**Exercise description:** Restate all entries exactly. Skip the images.

(Pixel coordinate grounding data)
[Start of Attachment]
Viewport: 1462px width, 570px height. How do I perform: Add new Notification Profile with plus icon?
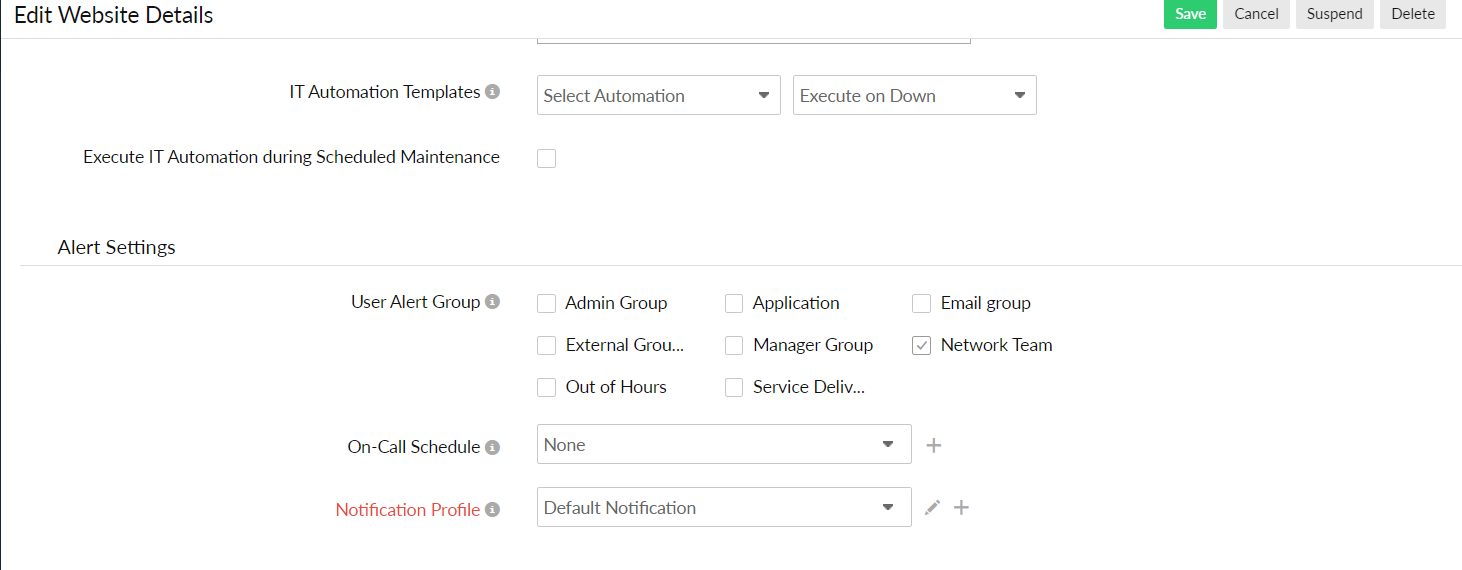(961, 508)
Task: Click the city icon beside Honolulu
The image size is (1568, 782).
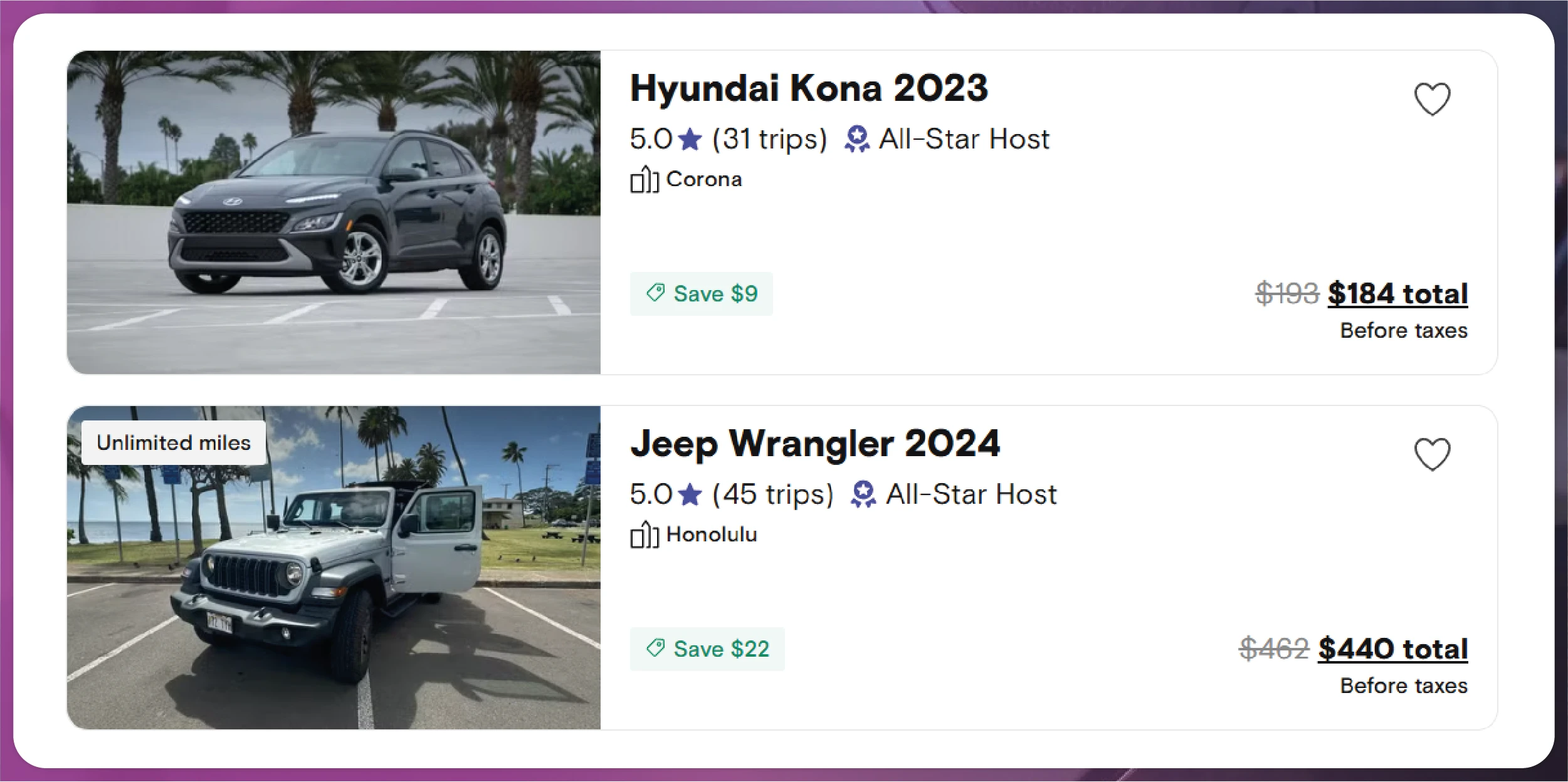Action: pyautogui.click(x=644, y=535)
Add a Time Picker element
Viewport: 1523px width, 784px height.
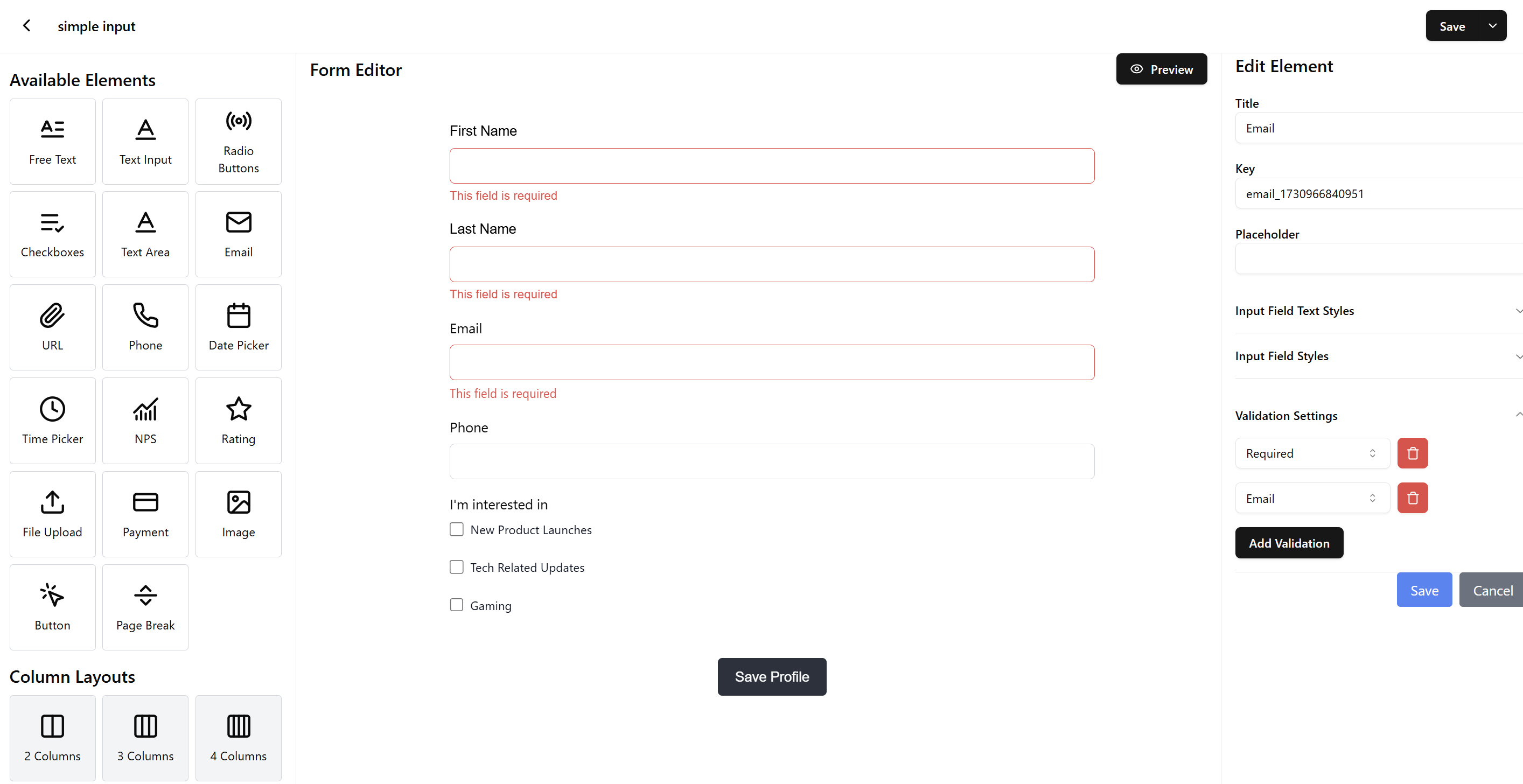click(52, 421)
[End of Attachment]
**Written answer:**
Viewport: 1462px width, 570px height. How do I perform: Add new Notification Profile with plus icon?
(961, 508)
Task: Click the city icon beside Honolulu
The image size is (1568, 782).
Action: pyautogui.click(x=644, y=535)
Add a Time Picker element
Viewport: 1523px width, 784px height.
click(52, 421)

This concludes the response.